White when it snows…

And even green when northern lights make an appearence in the Arctic night…

How about trees? Do they have green leaves and a brown body? Or is it something we were taught in our infancy?

Nature doesn’t have one color per each creation. There are endless color combinations there but do we lack the vocabulary to describe each hue?

Homer described honey as green, and sea as the color of champagne. The words for color he used in his works never got more various than a simple black and white mentioned hundreds of times, with a tad of green and red appearing once or twice. Was he colorblind? Can honey be green? Can seas be the color of champagne? The color blue was not mentioned even once in his works.
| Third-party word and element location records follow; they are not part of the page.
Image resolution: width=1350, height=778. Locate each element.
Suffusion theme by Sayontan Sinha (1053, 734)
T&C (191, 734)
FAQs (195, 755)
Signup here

Since it was never mentioned that he was criticized about how he perceived colors in his time, should we assume that the whole ancient Greek population was incapable of distinguishing between colors?

Or are we still colorblind in the modern era in such a way that we have compound nouns that do not represent the colors of that we have in mind; is white wine, white? Are blackberries, black? Even a blackeye isn’t black.

Is it the evolution of the human eye or the creation of synthetic colors that created this confusion?

For more detailed insight, I recommend you read the first chapter of “Through the Language Glass” by Guy Deutscher…

It changed my perception of perception.